Sharklike, with a greatly elongated paddlelike snout. Bluish-gray to blackish on back, grading to white on belly. Snout in small individuals is more 1/3 of the fish’s total length. Mouth is large, lacks teeth (in adults) and is far back beneath the head. Eyes small, just above the front edge of the mouth and directed down and forward instead of to the side. Gill cover has a fleshy, pointed flap. Tail is forked, the upper lobe longer than the lower. No scales, except for a patch on the tail.

Size: 
Length: to about 7 feet; weight: to 160 pounds or more.

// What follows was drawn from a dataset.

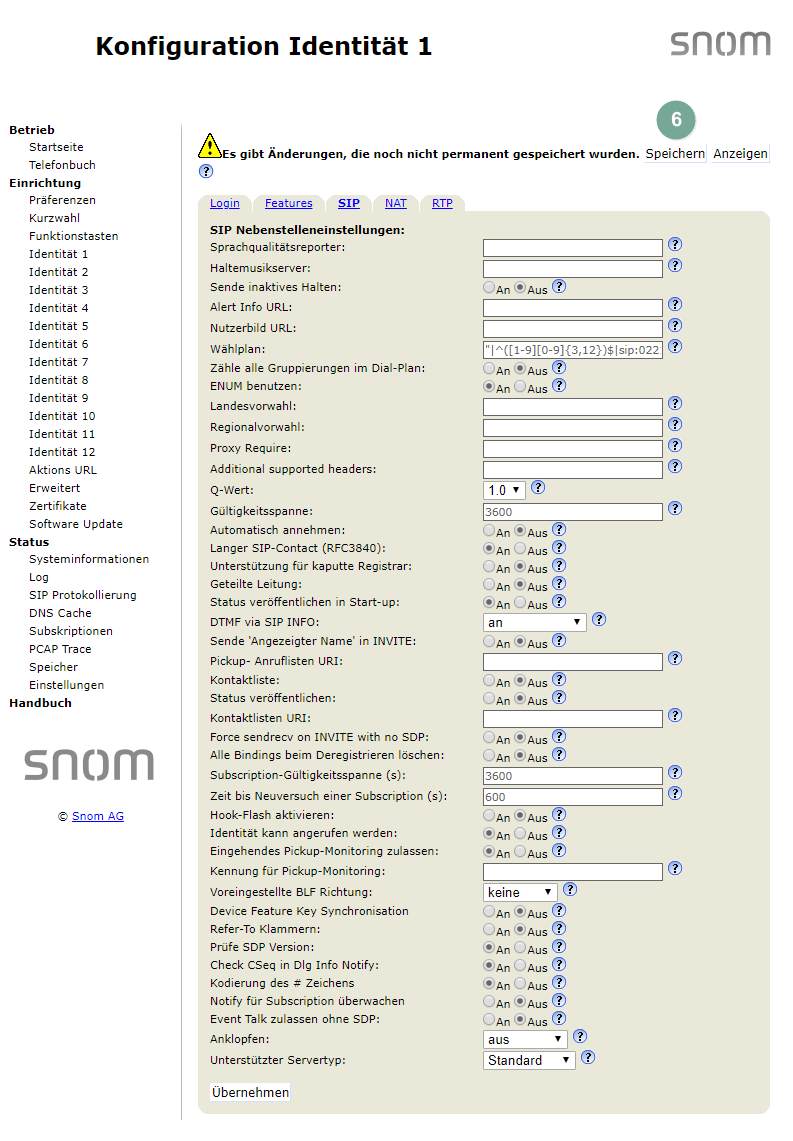Click help icon for Kontaktlisten URI

coord(675,716)
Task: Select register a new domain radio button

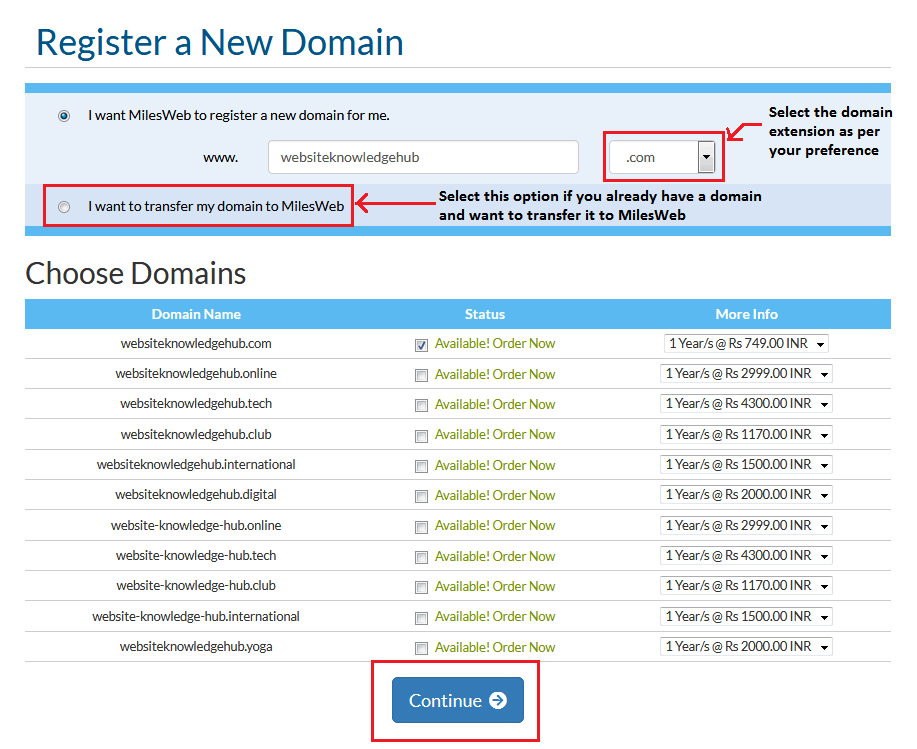Action: pos(64,116)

Habitat and conservation: 
Paddlefish live mostly in open waters of big rivers, swimming continuously near the surface, and likely don’t have a specific home range. As waters rise in spring, paddlefish move upstream to gravel bars to spawn. Because they need lots of open, free-flowing rivers plus oxbows and backwaters for feeding and gravel bars for spawning, paddlefish numbers have declined with stream channelization, levee construction and drainage of bottomlands. Overharvesting has also contributed to their decline.
Foods: 
Paddlefish swim slowly through water with their mouths wide open, collecting tiny crustaceans and insects in their elaborate, closely set gill rakers.
Distribution in Missouri: 
Historically found in the Mississippi, Missouri and Osage rivers, and other streams; now stocked in impoundments.
Status: 
Channelization, damming, impoundments and other river modifications have greatly diminished the habitat for this fish. Impoundments hold the highest populations of paddlefish today, but because many of these lack feeder rivers that meet the fish’s exacting spawning needs, these populations are not self-sustaining and must be stocked. The closest relative, the Chinese paddlefish, has recently become extinct.
Life cycle: 
Spawning occurs in late spring at times of high water; eggs are deposited on silt-free gravel bars where, during regular water levels, they would be exposed to air or are covered by very shallow water. The eggs hatch and the larval fish are swept downstream to deeper pools where they grow to adulthood. Paddlefish can attain a length of 10 to 14 inches their first year, and at age 17 can be 60 inches long. Paddlefish can live to be 30 years old or more.
Human connections: 
Missouri’s official state aquatic animal, it is highly valued as a sport fish. It is valued for its flesh as well as for its caviar. Because it is one of the most ancestral fish species alive today, it is of considerable interest to biological research.
Ecosystem connections: 
The constant grazing of these fish on tiny aquatic organisms helps to keep their populations in check; paddlefish and their eggs and fry provide food for other aquatic predators.